[Entries taken from a collection]
§
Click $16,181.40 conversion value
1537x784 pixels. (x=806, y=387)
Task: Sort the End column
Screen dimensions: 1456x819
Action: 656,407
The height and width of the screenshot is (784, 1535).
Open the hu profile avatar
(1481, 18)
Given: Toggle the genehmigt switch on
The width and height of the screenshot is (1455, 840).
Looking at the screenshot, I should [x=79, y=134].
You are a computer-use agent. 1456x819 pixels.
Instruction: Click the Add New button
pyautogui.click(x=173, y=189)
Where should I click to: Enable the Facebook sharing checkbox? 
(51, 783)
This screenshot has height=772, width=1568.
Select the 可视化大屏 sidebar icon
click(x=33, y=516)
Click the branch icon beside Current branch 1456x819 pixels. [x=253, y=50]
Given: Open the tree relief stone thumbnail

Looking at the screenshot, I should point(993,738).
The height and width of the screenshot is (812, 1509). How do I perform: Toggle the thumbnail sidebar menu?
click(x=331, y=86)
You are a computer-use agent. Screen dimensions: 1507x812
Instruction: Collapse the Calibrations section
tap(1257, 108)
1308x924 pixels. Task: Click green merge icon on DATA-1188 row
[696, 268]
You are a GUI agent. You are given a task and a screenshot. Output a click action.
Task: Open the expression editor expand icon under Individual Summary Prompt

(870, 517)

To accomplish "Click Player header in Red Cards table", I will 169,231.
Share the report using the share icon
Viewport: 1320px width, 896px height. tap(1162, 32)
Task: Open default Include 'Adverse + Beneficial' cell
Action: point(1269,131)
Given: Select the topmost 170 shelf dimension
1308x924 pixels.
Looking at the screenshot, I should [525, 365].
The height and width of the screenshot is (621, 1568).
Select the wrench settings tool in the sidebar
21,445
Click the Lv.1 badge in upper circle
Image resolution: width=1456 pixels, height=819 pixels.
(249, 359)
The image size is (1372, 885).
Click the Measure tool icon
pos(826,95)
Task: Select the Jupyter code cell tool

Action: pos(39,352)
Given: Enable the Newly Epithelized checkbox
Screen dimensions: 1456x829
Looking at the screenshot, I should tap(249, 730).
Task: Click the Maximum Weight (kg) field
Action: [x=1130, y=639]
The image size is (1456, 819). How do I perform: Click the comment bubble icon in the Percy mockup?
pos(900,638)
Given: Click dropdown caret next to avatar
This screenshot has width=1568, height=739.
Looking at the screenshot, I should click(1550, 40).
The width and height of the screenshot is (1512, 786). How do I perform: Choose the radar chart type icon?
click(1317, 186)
§
**WHAT IS BEING ASKED:** Count each line above where the word "computer" appears, and answer with nothing except that count.

**RESPONSE BOX:** 2